Begin DATASET CONTENT
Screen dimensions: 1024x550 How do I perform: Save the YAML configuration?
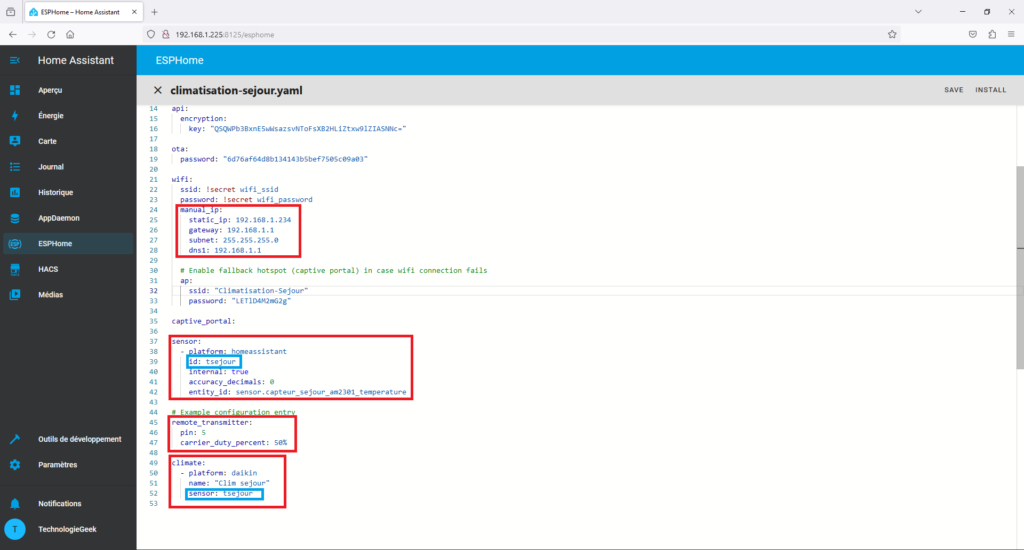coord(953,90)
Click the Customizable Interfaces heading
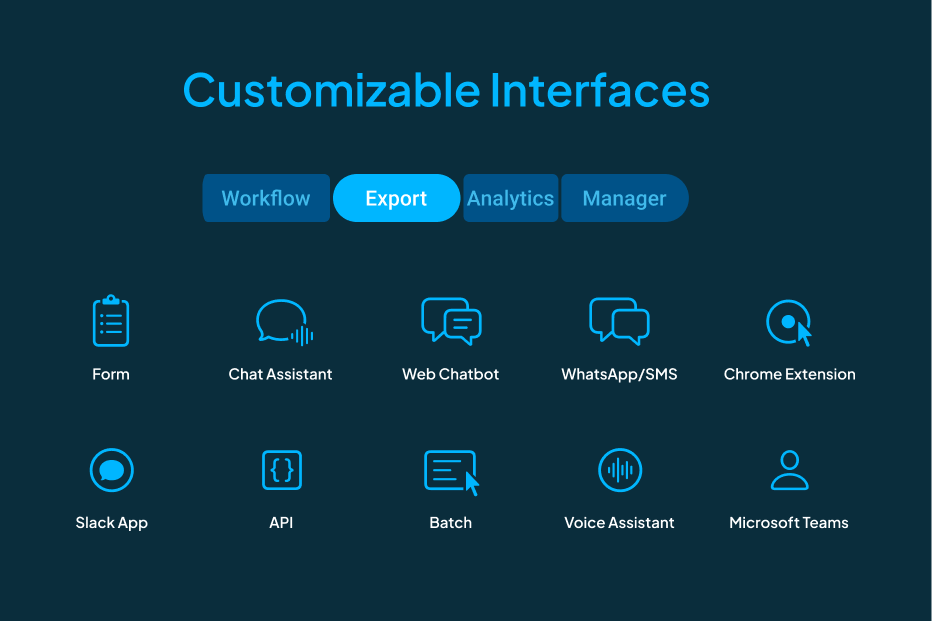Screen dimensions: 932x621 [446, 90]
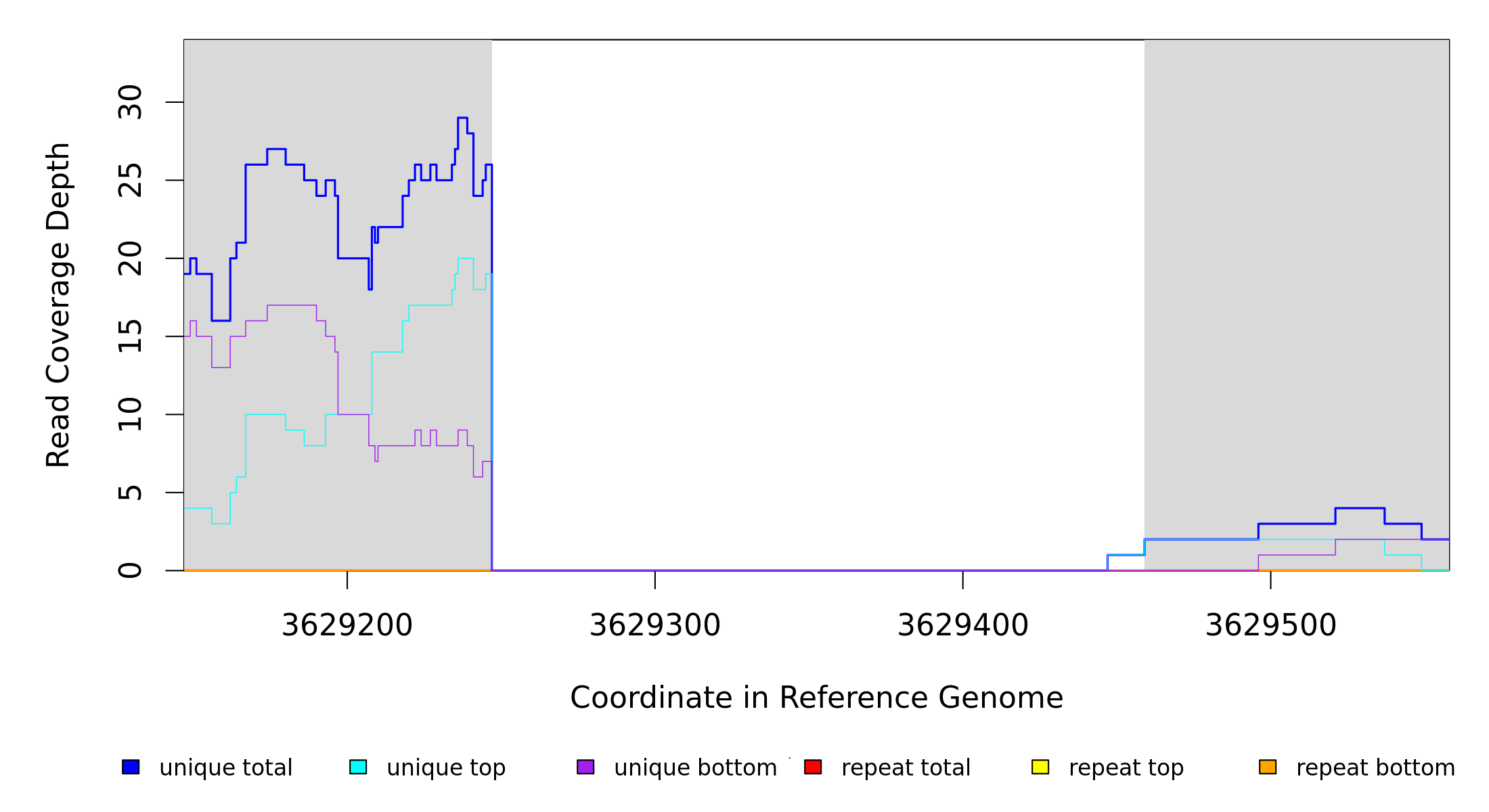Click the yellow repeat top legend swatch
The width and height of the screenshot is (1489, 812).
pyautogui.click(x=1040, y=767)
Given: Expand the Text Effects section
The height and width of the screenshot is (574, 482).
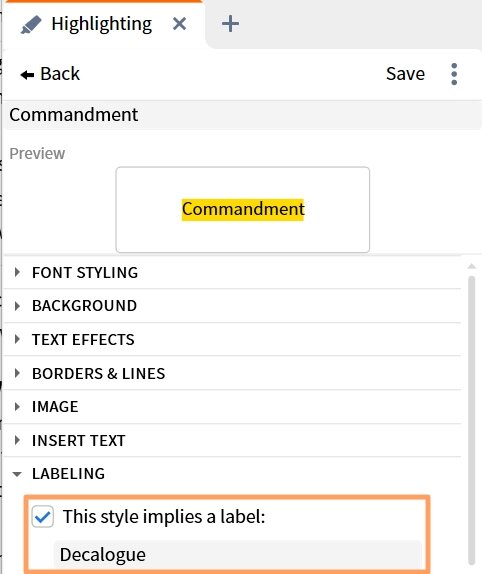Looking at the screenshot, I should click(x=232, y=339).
End DATASET CONTENT
Begin DATASET CONTENT
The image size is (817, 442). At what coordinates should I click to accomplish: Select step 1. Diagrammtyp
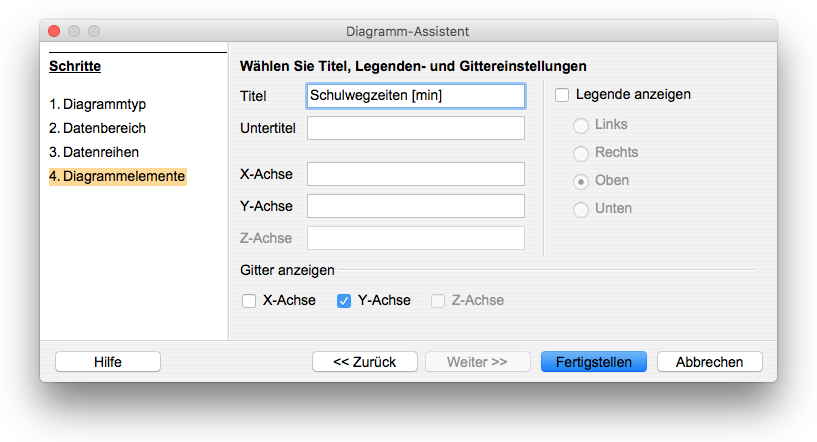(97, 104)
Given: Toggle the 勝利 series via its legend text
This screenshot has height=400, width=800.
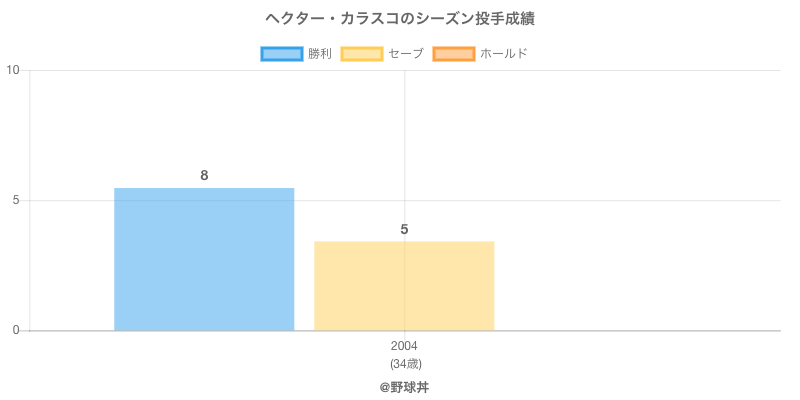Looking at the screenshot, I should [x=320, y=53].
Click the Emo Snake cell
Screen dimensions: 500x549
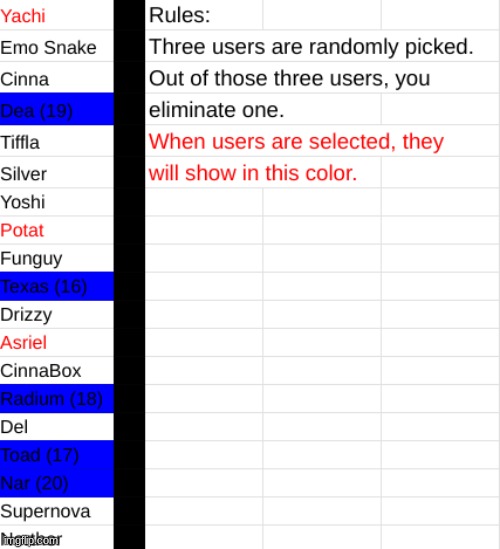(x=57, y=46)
End DATASET CONTENT
Begin DATASET CONTENT
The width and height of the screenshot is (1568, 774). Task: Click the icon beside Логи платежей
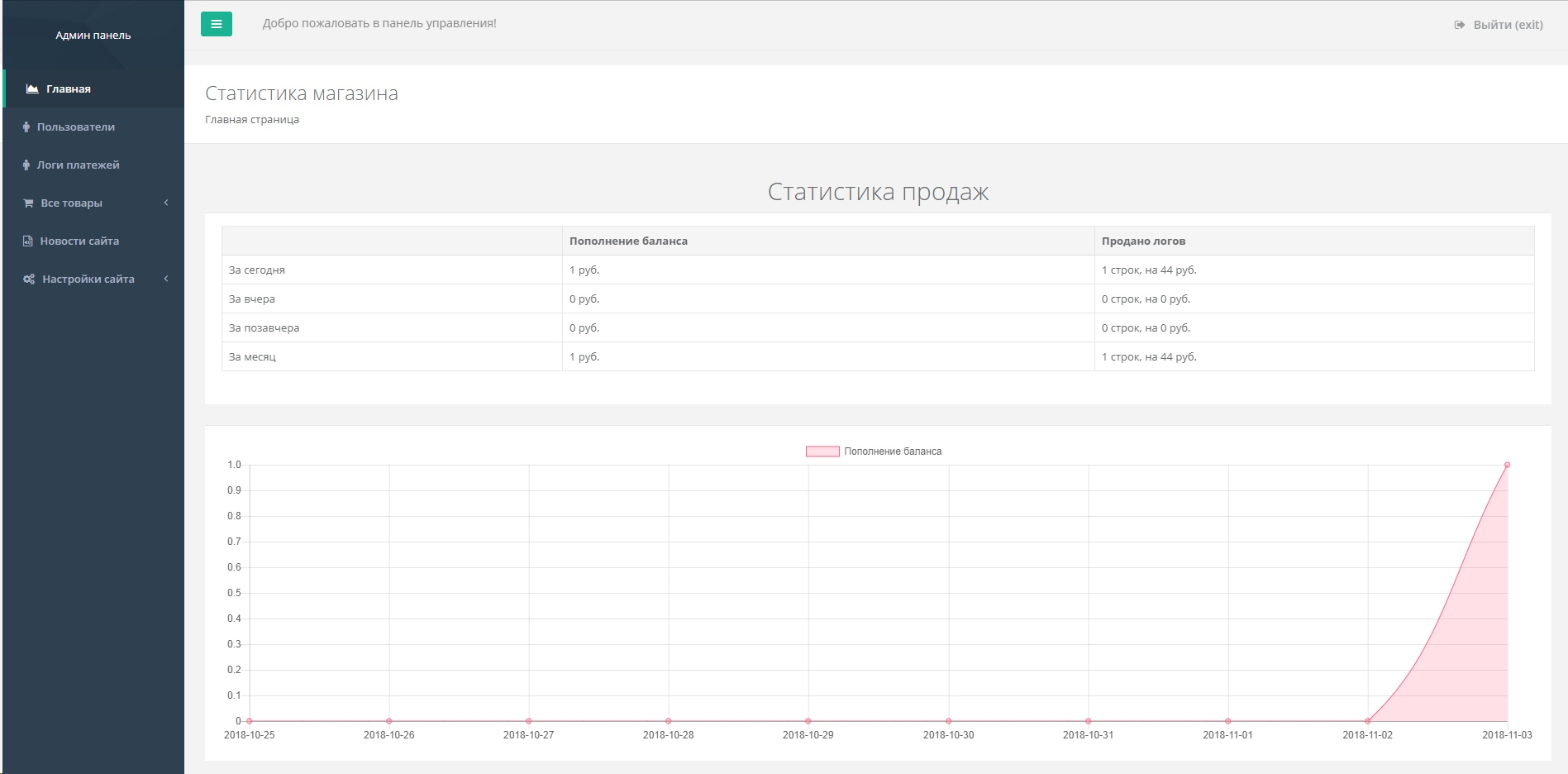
End DATASET CONTENT
== AIM ==
Print every line of the entries, from the line containing "Screen dimensions: 1024x550" down to the line containing "Looking at the screenshot, I should click(x=232, y=339).", including both of those lines. Leave the pictures out of your answer.

== ANSWER IN FULL ==
Screen dimensions: 1024x550 How do I perform: Save the YAML configuration?
coord(953,90)
Click the Customizable Interfaces heading
Screen dimensions: 932x621 [446, 90]
Click the yellow repeat top legend swatch
The width and height of the screenshot is (1489, 812).
pyautogui.click(x=1040, y=767)
Given: Expand the Text Effects section
The height and width of the screenshot is (574, 482).
Looking at the screenshot, I should click(x=232, y=339).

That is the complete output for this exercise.